答五郎 「ミサを聴く」という言い方も半世紀前まではあったそうだよ。さらにいうと「ミサを観る」というふうになったともいえる。司祭の動き、祭壇の前で、厳粛に神聖な祈りをささげているそこに気持ちを合わせるようにということ、そして、大事なことは聖体の聖別が行われたあとに、司祭が頭の上に聖体を高く上げたときに、それに向かって信徒は深く礼拝するということだね。

 

女の子_うきわ

美沙 それは今も残っていますよね。聖体を示して深く礼をし、カリス(御血)に対してもそうするのは、ミサでもいちばん厳粛な瞬間に感じられますが。

 

答五郎 それはそうだね。聖体つまりキリストへの礼拝行為は今も変わらない。ただ、ミサ全体の中で、そのことがもつ重みとか位置づけ方が違ってくる。奉献文で祈られていることの中身を聞きながら、黙想して、礼拝心を整えることができるのが今だとするとね。それでも、司祭の動きをよく見て、その聖体奉挙(エレヴァチオ=高く挙げること)のとき、聖体に、つまりキリストに礼拝することがミサのクライマックスというふうに受け取られることになる。

 

女の子_うきわ

美沙 今は、奉献文の流れの中で同じように聖体に礼拝しますが、祈りの中身を聞きながら、それと一体ですね。自然に祈りを聴くうちに礼拝に導かれるというか……。

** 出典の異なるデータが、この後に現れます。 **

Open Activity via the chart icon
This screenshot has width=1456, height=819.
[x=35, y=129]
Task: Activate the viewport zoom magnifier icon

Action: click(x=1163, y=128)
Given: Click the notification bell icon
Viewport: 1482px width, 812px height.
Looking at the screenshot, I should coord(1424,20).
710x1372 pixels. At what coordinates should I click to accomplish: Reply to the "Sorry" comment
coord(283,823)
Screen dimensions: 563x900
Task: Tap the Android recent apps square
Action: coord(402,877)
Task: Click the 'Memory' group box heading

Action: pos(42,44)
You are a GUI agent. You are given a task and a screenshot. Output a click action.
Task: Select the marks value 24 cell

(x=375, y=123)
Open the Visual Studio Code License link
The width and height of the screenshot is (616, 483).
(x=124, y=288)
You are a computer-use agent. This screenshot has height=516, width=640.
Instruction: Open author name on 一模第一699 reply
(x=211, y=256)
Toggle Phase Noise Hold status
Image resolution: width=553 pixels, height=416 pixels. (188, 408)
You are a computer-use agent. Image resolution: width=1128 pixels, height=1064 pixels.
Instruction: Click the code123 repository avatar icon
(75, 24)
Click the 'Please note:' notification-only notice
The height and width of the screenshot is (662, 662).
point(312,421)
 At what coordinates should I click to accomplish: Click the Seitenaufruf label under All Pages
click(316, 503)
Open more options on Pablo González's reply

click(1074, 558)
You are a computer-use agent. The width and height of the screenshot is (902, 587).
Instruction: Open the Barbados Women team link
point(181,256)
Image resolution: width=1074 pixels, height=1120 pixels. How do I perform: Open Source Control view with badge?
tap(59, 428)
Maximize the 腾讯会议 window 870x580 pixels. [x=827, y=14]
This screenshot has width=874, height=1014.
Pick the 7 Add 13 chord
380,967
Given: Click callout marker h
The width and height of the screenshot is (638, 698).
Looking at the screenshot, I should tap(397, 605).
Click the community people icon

祈りがラテン語で直接には意味がわからない時代には、それだけ司祭の動作を見ながらそれに添っていくための注意力が必要だったのでしょうね。

 

答五郎 実態はさまざまだったと思うよ。信者個々人の意識や信仰心もあって、また言語についての知識もあるかどうかなど、教育背景も多彩だっただろうし。ただ全般的傾向として、ミサにおける信徒の聴衆化・観衆化ということがいわれるし、そこを簡潔に表現するために、当時、信徒は「ミサを」祈るのではなく、「ミサの中で」祈るようになったといわれることもある。

 

女の子_うきわ

美沙 現代とは比べものにならないぐらい、信徒の方々も信仰心が深かったでしょうに、典礼史の側面からはマイナス評価になるのですね。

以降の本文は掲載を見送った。